## TASK INSTRUCTIONS:
Would you lay out every line of the entries below as a Markdown table with the columns No. and Line, numbering the rows and leaving out blank lines?
>> Start TASK INPUT
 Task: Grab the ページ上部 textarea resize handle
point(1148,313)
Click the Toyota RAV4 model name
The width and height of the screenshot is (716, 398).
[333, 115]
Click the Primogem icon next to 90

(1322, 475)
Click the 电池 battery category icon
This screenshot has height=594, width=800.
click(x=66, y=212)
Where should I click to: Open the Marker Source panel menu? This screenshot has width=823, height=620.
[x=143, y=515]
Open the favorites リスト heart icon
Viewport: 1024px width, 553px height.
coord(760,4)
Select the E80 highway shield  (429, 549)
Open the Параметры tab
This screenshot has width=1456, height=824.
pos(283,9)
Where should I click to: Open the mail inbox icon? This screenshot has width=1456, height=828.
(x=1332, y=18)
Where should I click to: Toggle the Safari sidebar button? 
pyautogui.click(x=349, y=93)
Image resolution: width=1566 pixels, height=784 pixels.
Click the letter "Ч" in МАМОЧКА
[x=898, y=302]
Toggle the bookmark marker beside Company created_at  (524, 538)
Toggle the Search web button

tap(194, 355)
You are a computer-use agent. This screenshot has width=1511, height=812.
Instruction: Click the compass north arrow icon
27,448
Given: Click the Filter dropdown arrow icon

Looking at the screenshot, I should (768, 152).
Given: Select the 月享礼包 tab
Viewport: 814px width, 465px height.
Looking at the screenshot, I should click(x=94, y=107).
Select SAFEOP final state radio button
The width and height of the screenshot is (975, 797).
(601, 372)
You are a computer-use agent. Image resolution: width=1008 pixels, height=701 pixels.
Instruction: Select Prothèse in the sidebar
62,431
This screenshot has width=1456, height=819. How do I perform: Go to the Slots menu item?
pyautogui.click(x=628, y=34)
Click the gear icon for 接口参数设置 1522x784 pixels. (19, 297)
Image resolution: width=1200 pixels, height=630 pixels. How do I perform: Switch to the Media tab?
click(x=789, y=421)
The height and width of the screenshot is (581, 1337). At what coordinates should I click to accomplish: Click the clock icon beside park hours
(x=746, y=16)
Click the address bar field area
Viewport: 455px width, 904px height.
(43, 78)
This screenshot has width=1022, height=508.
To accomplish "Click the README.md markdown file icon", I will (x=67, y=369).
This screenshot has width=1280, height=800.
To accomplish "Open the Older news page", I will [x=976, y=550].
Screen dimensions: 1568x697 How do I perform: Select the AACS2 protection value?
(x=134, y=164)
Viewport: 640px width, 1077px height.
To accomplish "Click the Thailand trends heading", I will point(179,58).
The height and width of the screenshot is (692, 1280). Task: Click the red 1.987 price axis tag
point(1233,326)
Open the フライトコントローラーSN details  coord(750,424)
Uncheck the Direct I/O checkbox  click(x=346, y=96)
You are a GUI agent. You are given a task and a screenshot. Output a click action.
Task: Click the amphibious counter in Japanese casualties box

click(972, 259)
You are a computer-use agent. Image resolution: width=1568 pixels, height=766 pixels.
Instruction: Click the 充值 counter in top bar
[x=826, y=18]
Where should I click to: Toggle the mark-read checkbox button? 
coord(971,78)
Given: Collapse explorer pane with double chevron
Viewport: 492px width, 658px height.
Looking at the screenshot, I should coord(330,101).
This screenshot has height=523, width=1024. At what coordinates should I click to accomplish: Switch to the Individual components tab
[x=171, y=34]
>> End TASK INPUT
## RIGHT ANSWER:
| No. | Line |
|---|---|
| 1 |  Task: Grab the ページ上部 textarea resize handle |
| 2 | point(1148,313) |
| 3 | Click the Toyota RAV4 model name |
| 4 | The width and height of the screenshot is (716, 398). |
| 5 | [333, 115] |
| 6 | Click the Primogem icon next to 90 |
| 7 | (1322, 475) |
| 8 | Click the 电池 battery category icon |
| 9 | This screenshot has height=594, width=800. |
| 10 | click(x=66, y=212) |
| 11 | Where should I click to: Open the Marker Source panel menu? This screenshot has width=823, height=620. |
| 12 | [x=143, y=515] |
| 13 | Open the favorites リスト heart icon |
| 14 | Viewport: 1024px width, 553px height. |
| 15 | coord(760,4) |
| 16 | Select the E80 highway shield  (429, 549) |
| 17 | Open the Параметры tab |
| 18 | This screenshot has width=1456, height=824. |
| 19 | pos(283,9) |
| 20 | Where should I click to: Open the mail inbox icon? This screenshot has width=1456, height=828. |
| 21 | (x=1332, y=18) |
| 22 | Where should I click to: Toggle the Safari sidebar button?  |
| 23 | pyautogui.click(x=349, y=93) |
| 24 | Image resolution: width=1566 pixels, height=784 pixels. |
| 25 | Click the letter "Ч" in МАМОЧКА |
| 26 | [x=898, y=302] |
| 27 | Toggle the bookmark marker beside Company created_at  (524, 538) |
| 28 | Toggle the Search web button |
| 29 | tap(194, 355) |
| 30 | You are a computer-use agent. This screenshot has width=1511, height=812. |
| 31 | Instruction: Click the compass north arrow icon |
| 32 | 27,448 |
| 33 | Given: Click the Filter dropdown arrow icon |
| 34 | Looking at the screenshot, I should (768, 152). |
| 35 | Given: Select the 月享礼包 tab |
| 36 | Viewport: 814px width, 465px height. |
| 37 | Looking at the screenshot, I should click(x=94, y=107). |
| 38 | Select SAFEOP final state radio button |
| 39 | The width and height of the screenshot is (975, 797). |
| 40 | (601, 372) |
| 41 | You are a computer-use agent. Image resolution: width=1008 pixels, height=701 pixels. |
| 42 | Instruction: Select Prothèse in the sidebar |
| 43 | 62,431 |
| 44 | This screenshot has width=1456, height=819. How do I perform: Go to the Slots menu item? |
| 45 | pyautogui.click(x=628, y=34) |
| 46 | Click the gear icon for 接口参数设置 1522x784 pixels. (19, 297) |
| 47 | Image resolution: width=1200 pixels, height=630 pixels. How do I perform: Switch to the Media tab? |
| 48 | click(x=789, y=421) |
| 49 | The height and width of the screenshot is (581, 1337). At what coordinates should I click to accomplish: Click the clock icon beside park hours |
| 50 | (x=746, y=16) |
| 51 | Click the address bar field area |
| 52 | Viewport: 455px width, 904px height. |
| 53 | (43, 78) |
| 54 | This screenshot has width=1022, height=508. |
| 55 | To accomplish "Click the README.md markdown file icon", I will (x=67, y=369). |
| 56 | This screenshot has width=1280, height=800. |
| 57 | To accomplish "Open the Older news page", I will [x=976, y=550]. |
| 58 | Screen dimensions: 1568x697 How do I perform: Select the AACS2 protection value? |
| 59 | (x=134, y=164) |
| 60 | Viewport: 640px width, 1077px height. |
| 61 | To accomplish "Click the Thailand trends heading", I will point(179,58). |
| 62 | The height and width of the screenshot is (692, 1280). Task: Click the red 1.987 price axis tag |
| 63 | point(1233,326) |
| 64 | Open the フライトコントローラーSN details  coord(750,424) |
| 65 | Uncheck the Direct I/O checkbox  click(x=346, y=96) |
| 66 | You are a GUI agent. You are given a task and a screenshot. Output a click action. |
| 67 | Task: Click the amphibious counter in Japanese casualties box |
| 68 | click(972, 259) |
| 69 | You are a computer-use agent. Image resolution: width=1568 pixels, height=766 pixels. |
| 70 | Instruction: Click the 充值 counter in top bar |
| 71 | [x=826, y=18] |
| 72 | Where should I click to: Toggle the mark-read checkbox button?  |
| 73 | coord(971,78) |
| 74 | Given: Collapse explorer pane with double chevron |
| 75 | Viewport: 492px width, 658px height. |
| 76 | Looking at the screenshot, I should coord(330,101). |
| 77 | This screenshot has height=523, width=1024. At what coordinates should I click to accomplish: Switch to the Individual components tab |
| 78 | [x=171, y=34] |